Но есть руки, которые заставляют дрожать. Нет, не от страха их силы. От дикого восхищения, волнения и... возбуждения. Такие тонкие, изящные в своих изгибах, как он любит, жаль ногти немного обкусаны. Да и кожа на некоторых подушечках стёрта из-за недавних мозолей. От них веет крепким, чуть противным, режущим нос, табаком и вином. Но ещё солнцем и теплом, проникающими под кожу, стоит лишь хоть немного ими провести по телу молодого метафизика.

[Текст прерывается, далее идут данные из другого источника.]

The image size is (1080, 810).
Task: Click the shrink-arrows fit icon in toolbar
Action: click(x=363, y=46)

Рассудок теряется в мгновение ока, когда они касаются его лица, медленно и волнительно описывают скулы, затем задевают нос, словно желая огладить каждую веснушку, обилие которых слишком любят сравнивать со звездами. В горле мигом пересыхает, когда пальцы задевают губы, чуть оттягивая их вниз.

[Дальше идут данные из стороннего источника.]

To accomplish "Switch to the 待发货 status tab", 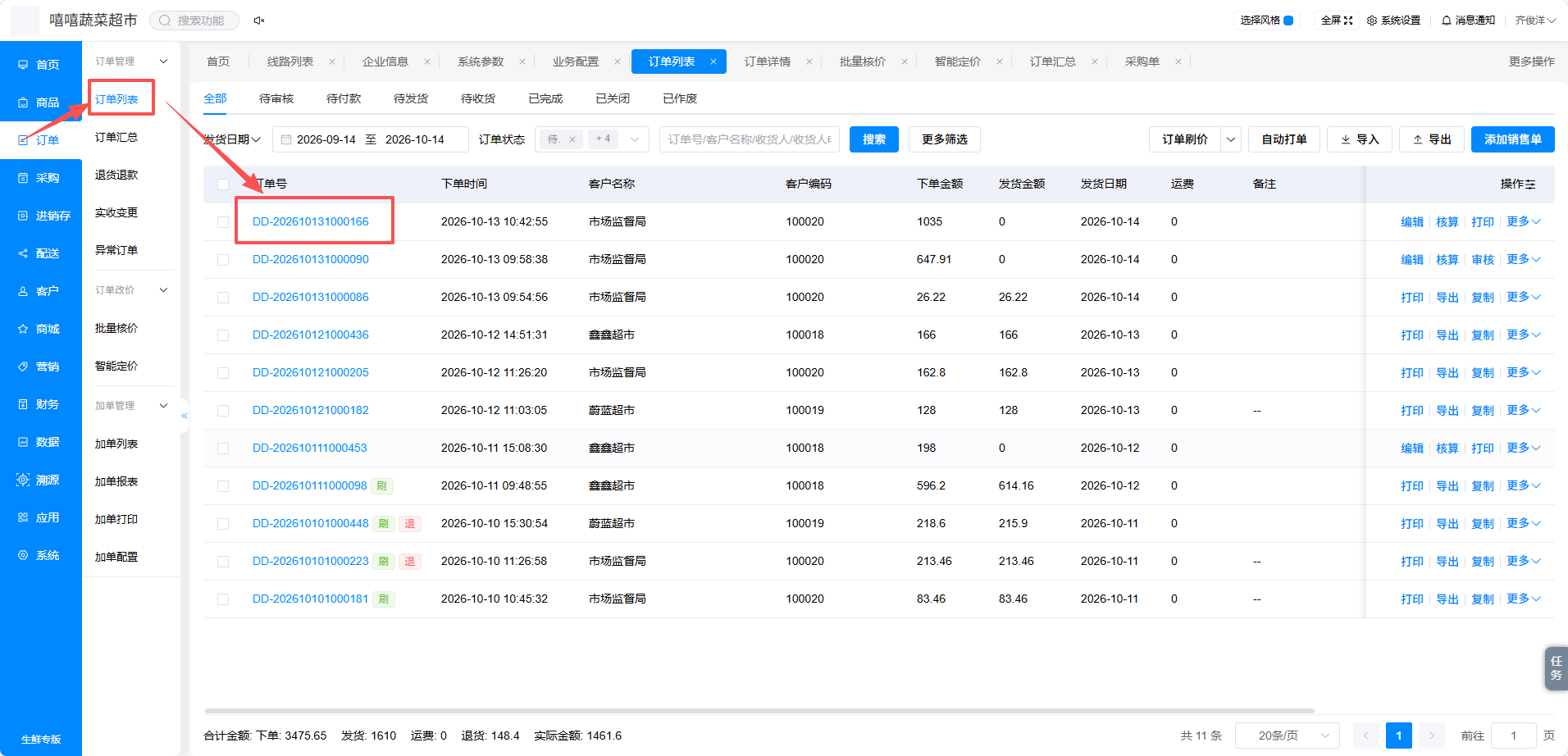I will click(411, 98).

Эти ладони хочется целовать в знак радостного приветствия и горького расставания. Ими хочется прикрывать себе рот всякий раз, как под натиском ярких эмоций хочет вырваться громкий стон. Ими хочется трогать себя. Грудь, живот, а там ниже, спускаясь по дорожке курчавых медных волос. Ими хочется доводить себя до столь постыдного состояния, что всякий такой раз щеки загораются, словно у мальчишки неопытного. Что ж, Фроуд и в самом деле неопытен рядом с человеком, которому позволяет трогать каждую свою чувствительную точку. Они вызывают зависимость, маниакальные и немного больные желания...
— Честно говоря... Иногда мне хочется лишить тебя рук, чтобы они принадлежали лишь мне одному. Чтобы касались они только меня. Чтобы только я мог их целовать, — робко признается в своих жутких мыслях Фроуд, выдыхая шумно в ладонь, к которой медленно и аккуратно поднялся по венам от запястья, а дальше по "линии жизни", останавливаясь у межпальцевой перепонки, задевая её горячим языком.

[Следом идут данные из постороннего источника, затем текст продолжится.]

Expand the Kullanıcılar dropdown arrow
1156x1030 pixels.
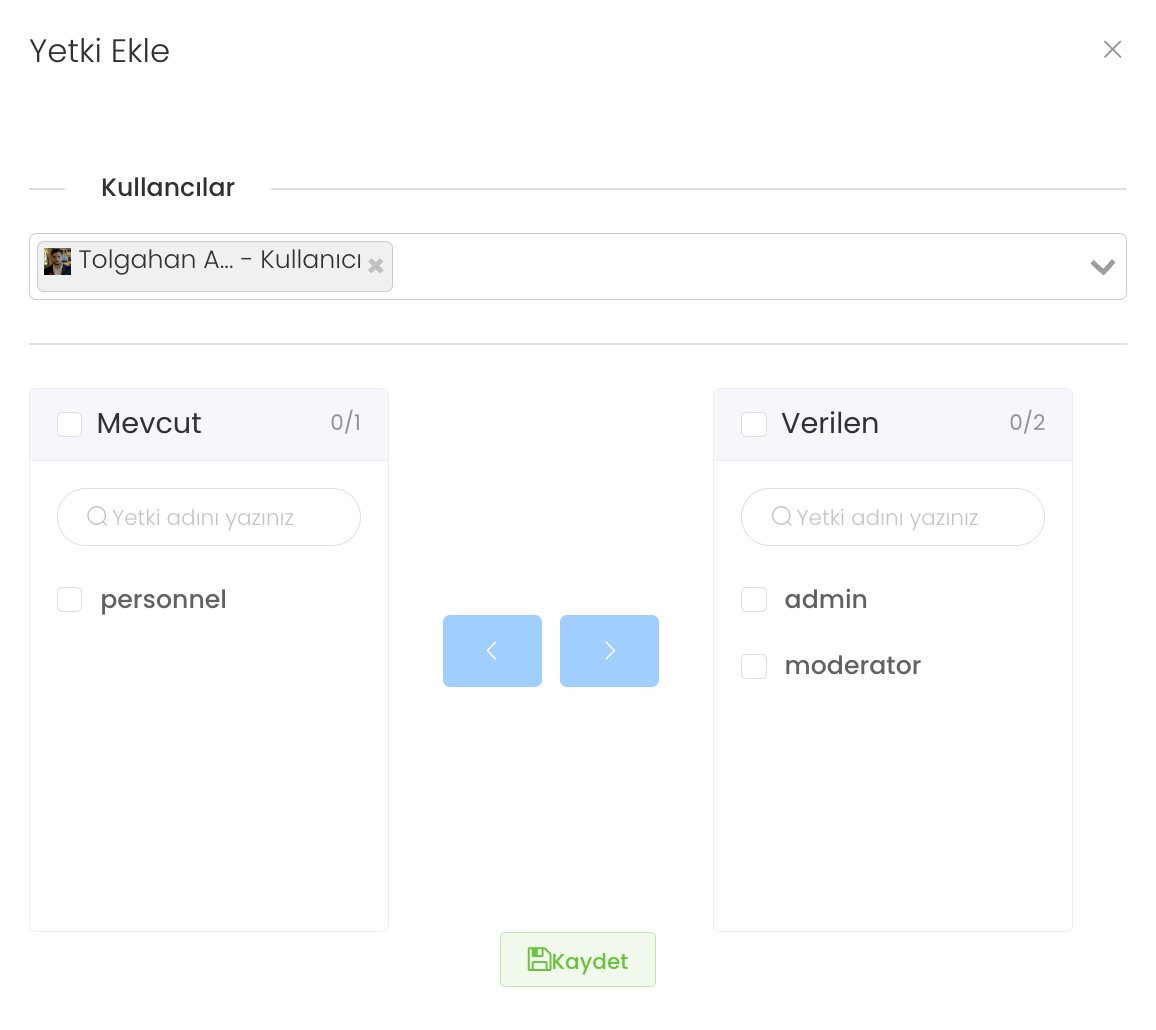click(1102, 267)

— Милый, это звучит ужасно, — нервно смеётся человек, лежащий под молодым любовником. Но всё же улыбается от услышанного, ведь знает — не обидят и не навредят. А потому и позволяет себе в и без того интимный момент гладить спину, спускаясь вниз и царапая так кривыми ногтями, к нагим бёдрам. — Но я приму это за комплимент.
— Спасибо, min kjærlighet.
Таков уж этот странный фетиш. Такова эта смущающая зависимость. Такова любовь Фроуда к чужим ладоням.